India

Breaking the cycle

Usha,

Udaipur, Rajasthan, India

Back when I was a child, very few people wanted their daughters to go to school

When I was very young, I could already see the difference in treatment between girls and boys. Nowadays many people want their daughters to study. Back when I was a child, very few people wanted their daughters to study.

Personally, I always wanted to study. As a child, I read a lot of stories about inspiring women, and that made me question everything !

Besides, I saw the kind of life my mother and aunts had, and the lives of all the women around me. None of them were literate, they all got married very early and faced a lot of domestic violence from their in-laws and their husbands. They didn’t revolt because they didn’t have any economic independence. They were not decision makers, and they had no opportunity.

I have seen many women in this situation. So, very early on, I knew that I never wanted to go down this road.

“My parents stayed together because getting divorced is not easy in India”

My father, he wasn’t the traditional type of man that we knew, he wasn’t a feudal man, a patriarchal man. He allowed me to go to school like my brother, and even to wear pants, even though at that time there were no girls wearing pants at school !

REQUIRED WORK -
Reproduce Usha's account above word for word, in full.

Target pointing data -

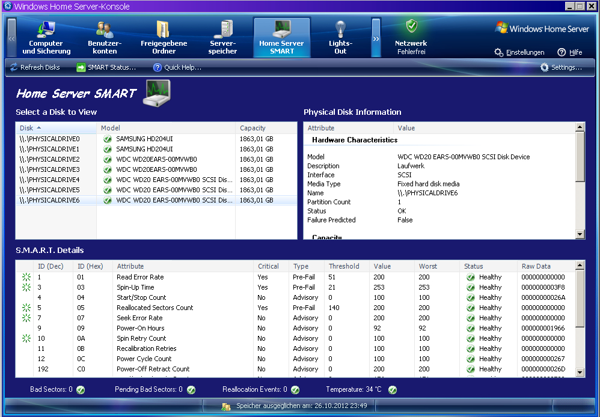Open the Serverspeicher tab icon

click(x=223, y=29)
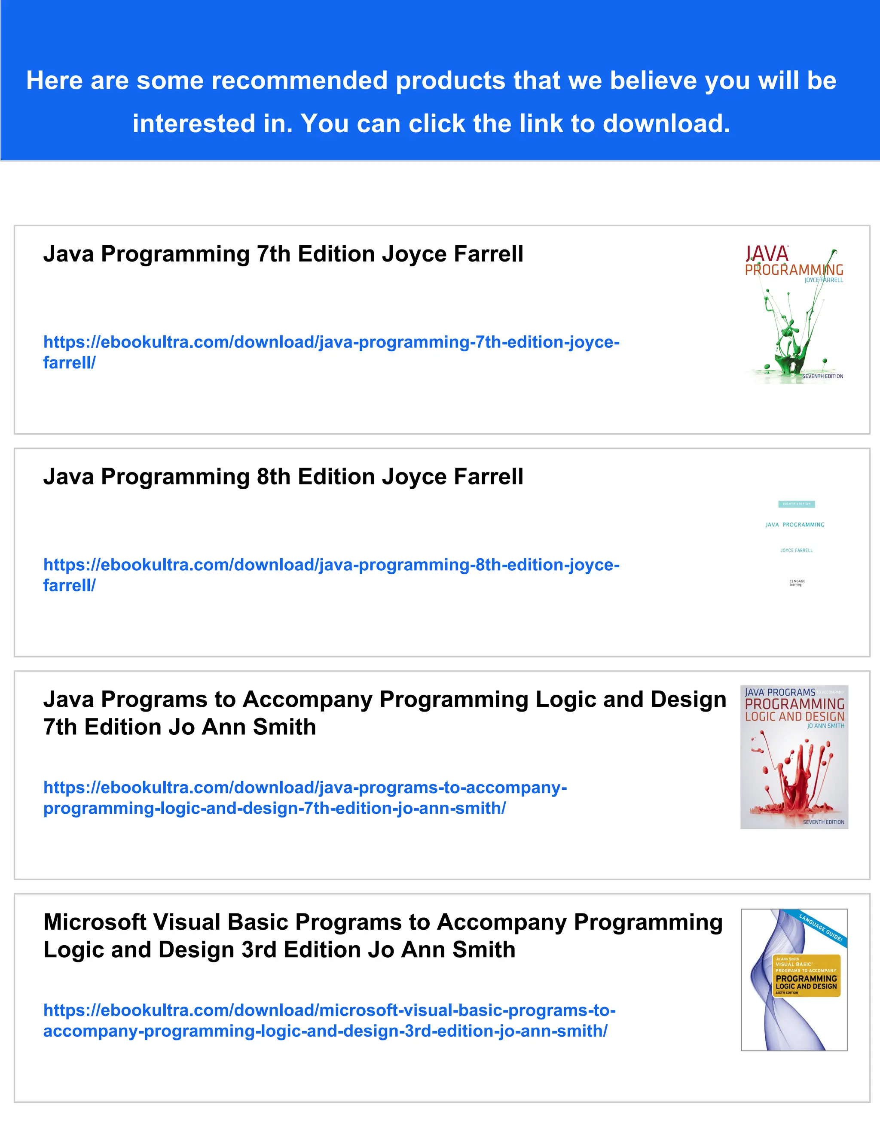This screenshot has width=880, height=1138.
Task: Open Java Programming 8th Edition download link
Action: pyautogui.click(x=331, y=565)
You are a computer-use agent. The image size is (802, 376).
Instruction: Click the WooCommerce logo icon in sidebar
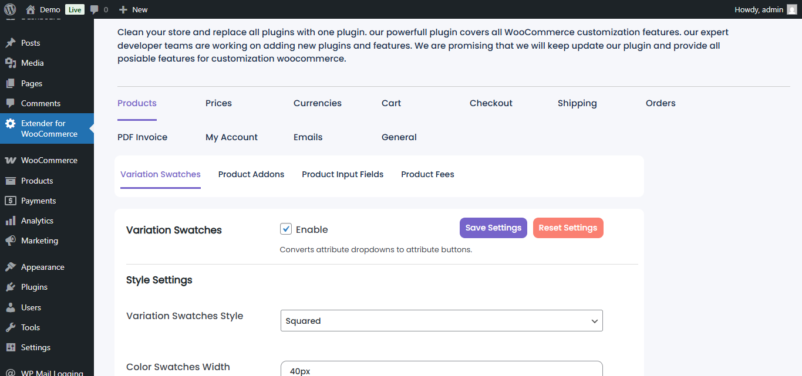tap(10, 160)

OUTPUT FOR THIS EXERCISE -
India

Breaking the cycle

Usha,

Udaipur, Rajasthan, India

Back when I was a child, very few people wanted their daughters to go to school

When I was very young, I could already see the difference in treatment between girls and boys. Nowadays many people want their daughters to study. Back when I was a child, very few people wanted their daughters to study.

Personally, I always wanted to study. As a child, I read a lot of stories about inspiring women, and that made me question everything !

Besides, I saw the kind of life my mother and aunts had, and the lives of all the women around me. None of them were literate, they all got married very early and faced a lot of domestic violence from their in-laws and their husbands. They didn’t revolt because they didn’t have any economic independence. They were not decision makers, and they had no opportunity.

I have seen many women in this situation. So, very early on, I knew that I never wanted to go down this road.

“My parents stayed together because getting divorced is not easy in India”

My father, he wasn’t the traditional type of man that we knew, he wasn’t a feudal man, a patriarchal man. He allowed me to go to school like my brother, and even to wear pants, even though at that time there were no girls wearing pants at school !